RECORDS PROVIDED>
◇ ◇ ◇ ◇ ◇ ◇ ◇

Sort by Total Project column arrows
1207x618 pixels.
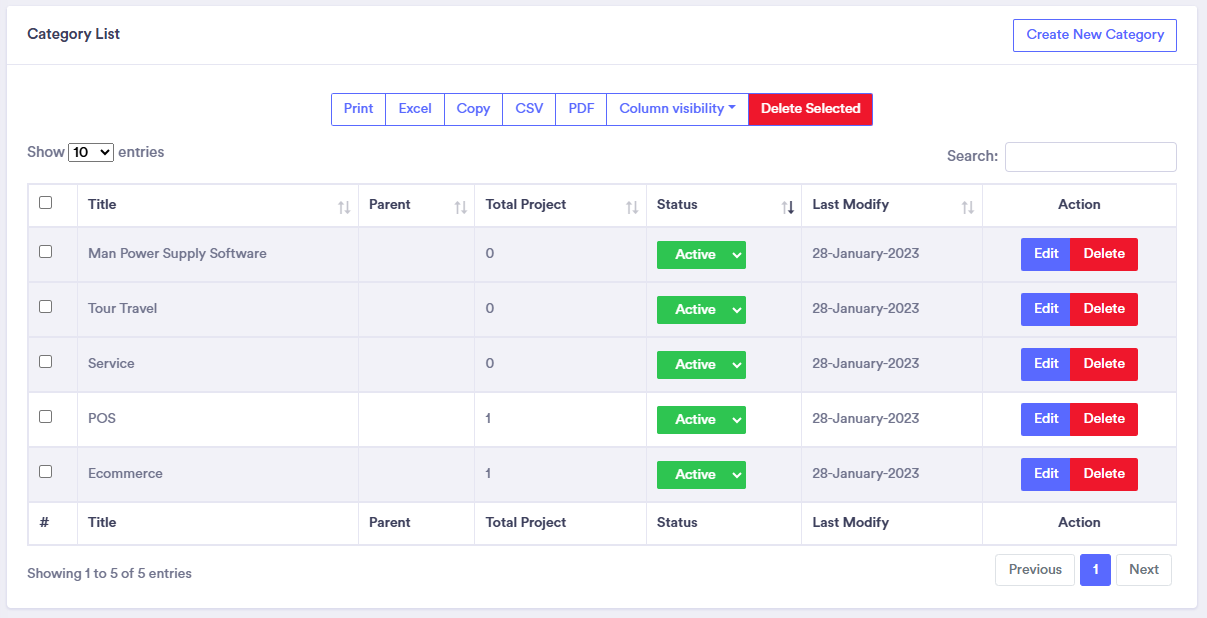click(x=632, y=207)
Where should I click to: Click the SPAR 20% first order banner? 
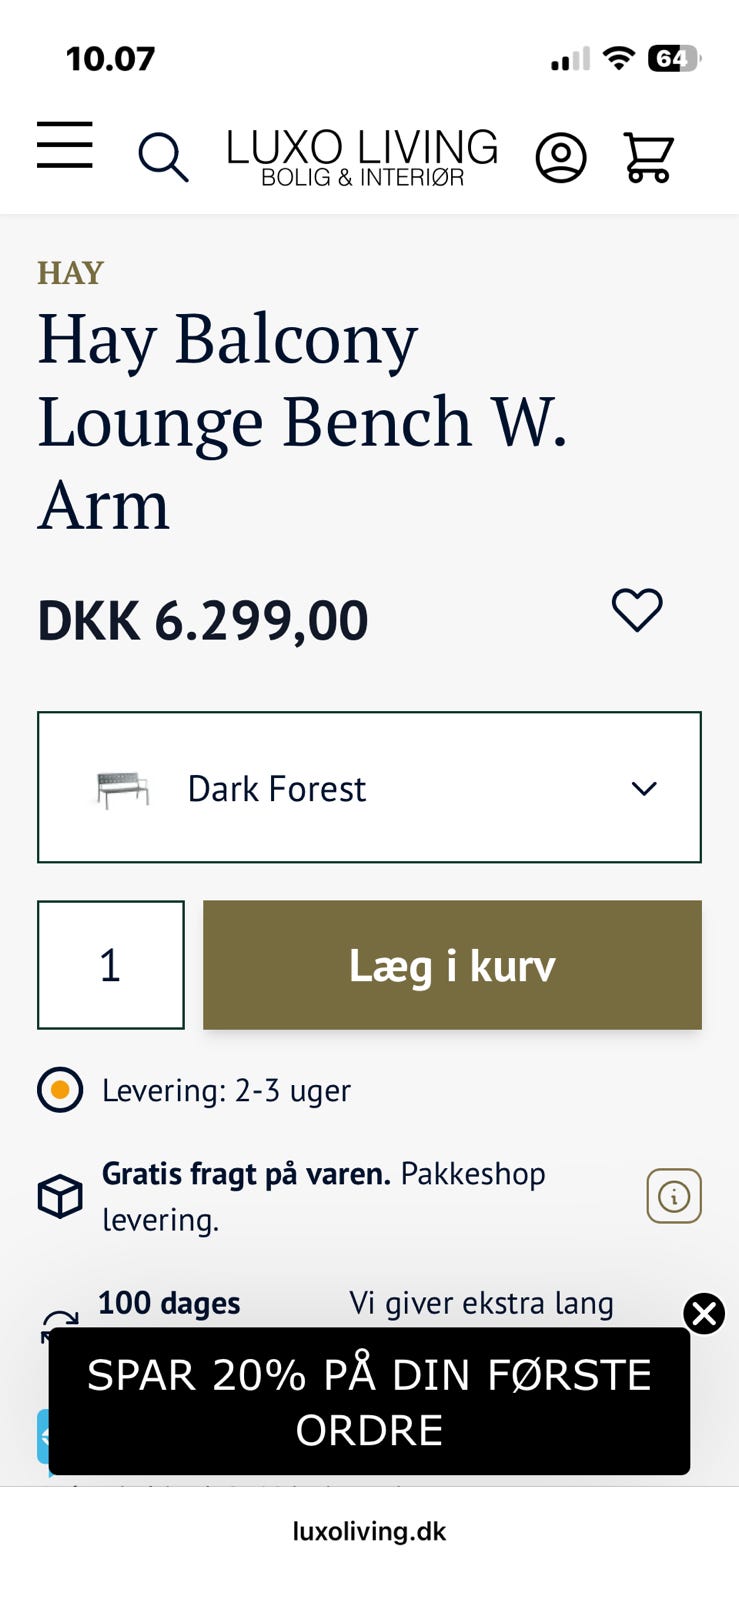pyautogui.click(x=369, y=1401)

◇ ◇ ◇ ◇ ◇ ◇ ◇

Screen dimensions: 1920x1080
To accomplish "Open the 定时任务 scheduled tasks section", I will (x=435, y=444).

◇ ◇ ◇ ◇ ◇ ◇ ◇

WRITTEN EXERCISE> Format the material beginning with the line containing "Where should I" and ending with the line containing "pyautogui.click(x=369, y=1401)" as a numbered list, skipping any blank lines and leaving out the pictures.

RESULT OF THIS EXERCISE>
1. Where should I click to: Click the SPAR 20% first order banner? 
2. pyautogui.click(x=369, y=1401)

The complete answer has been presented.